Of course, if I worry too much about such things, the pea soup gets cold. So, I try to pull back from my own writing thoughts to what is going on around me this early afternoon. I wonder about queer identity, and what it would bring here, and the best answer beyond all the art stuff that I can give is perhaps added appreciation for pea soup. Because again, no rainbows in sight. To a large extent, I know what it is like to be alone in crowds as I am here. But being awkward is a different thing than being discriminated against, and although they often coexist, it’s so darned vital that we know the difference. There are same sex couples in here, eating soup–and though presence alone does not mean all is well, I wonder if there is a point, especially for a queer writer, where you just have to see this as a chance to get to know more people?

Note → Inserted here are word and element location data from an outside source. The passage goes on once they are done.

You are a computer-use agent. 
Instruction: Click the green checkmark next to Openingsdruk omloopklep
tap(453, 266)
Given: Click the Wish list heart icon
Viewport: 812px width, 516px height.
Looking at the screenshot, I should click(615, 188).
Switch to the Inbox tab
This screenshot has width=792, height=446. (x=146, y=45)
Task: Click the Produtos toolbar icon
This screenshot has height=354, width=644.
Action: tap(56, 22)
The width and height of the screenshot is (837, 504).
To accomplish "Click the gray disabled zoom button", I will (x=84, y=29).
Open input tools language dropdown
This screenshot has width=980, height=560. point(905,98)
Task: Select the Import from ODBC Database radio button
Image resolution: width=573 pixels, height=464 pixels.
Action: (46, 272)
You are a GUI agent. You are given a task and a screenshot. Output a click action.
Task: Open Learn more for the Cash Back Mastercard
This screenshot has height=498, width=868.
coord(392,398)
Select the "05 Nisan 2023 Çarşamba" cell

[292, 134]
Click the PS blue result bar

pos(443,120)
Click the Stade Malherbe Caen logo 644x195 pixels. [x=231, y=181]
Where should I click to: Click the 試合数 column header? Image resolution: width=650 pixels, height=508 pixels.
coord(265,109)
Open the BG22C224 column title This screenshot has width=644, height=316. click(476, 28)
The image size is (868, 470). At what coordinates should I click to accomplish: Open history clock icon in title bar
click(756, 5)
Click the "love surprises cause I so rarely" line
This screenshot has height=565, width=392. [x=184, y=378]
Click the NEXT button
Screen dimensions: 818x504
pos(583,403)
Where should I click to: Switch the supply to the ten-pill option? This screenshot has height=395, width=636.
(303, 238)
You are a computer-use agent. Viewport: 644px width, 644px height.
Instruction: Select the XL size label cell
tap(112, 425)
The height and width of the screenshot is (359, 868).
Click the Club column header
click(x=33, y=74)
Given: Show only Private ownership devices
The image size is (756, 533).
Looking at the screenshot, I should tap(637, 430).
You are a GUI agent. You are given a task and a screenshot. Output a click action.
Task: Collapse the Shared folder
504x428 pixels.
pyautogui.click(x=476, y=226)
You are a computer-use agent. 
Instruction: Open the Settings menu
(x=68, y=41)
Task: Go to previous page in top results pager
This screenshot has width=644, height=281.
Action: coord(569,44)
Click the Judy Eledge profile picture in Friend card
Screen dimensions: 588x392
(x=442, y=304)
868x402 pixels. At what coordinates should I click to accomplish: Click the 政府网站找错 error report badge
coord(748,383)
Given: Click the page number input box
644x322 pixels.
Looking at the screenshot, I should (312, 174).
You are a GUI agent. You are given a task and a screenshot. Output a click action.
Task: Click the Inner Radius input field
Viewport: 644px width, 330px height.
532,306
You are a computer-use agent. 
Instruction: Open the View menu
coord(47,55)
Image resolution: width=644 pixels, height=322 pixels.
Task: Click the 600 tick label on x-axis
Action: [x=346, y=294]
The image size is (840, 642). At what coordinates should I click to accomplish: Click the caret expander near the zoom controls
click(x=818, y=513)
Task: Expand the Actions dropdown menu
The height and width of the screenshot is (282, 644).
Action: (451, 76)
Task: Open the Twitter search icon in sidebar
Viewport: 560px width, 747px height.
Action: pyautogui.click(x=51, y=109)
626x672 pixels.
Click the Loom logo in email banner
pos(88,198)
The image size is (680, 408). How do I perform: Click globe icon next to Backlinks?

At the bar, I am having a conversation with an older couple from Livermore, who are driving south to see Catalina and their grandkids, not necessarily in that order. They always stop for soup. Or they eat at Harris Ranch (near Coalinga) “but service can be slow there, so be careful if you are in a rush.” It is a short conversation, but a sweet one, and I think we are all delighted to be connecting with someone we might usually never talk to.
And that is so wonderful–I mean, that is something I dream for my work, as well. To engage with readers I did not now were there, while coming away not only with more knowledge of someone else, but with information that applies and illuminates our own travel. I am thinking to the best thing that happened to my writing all year.In my novel He Mele A Hilo, I have a character who uses an artificial leg. He is loosely based on my uncle, who broke his back, but was still my uncle, and also a really good fisherman.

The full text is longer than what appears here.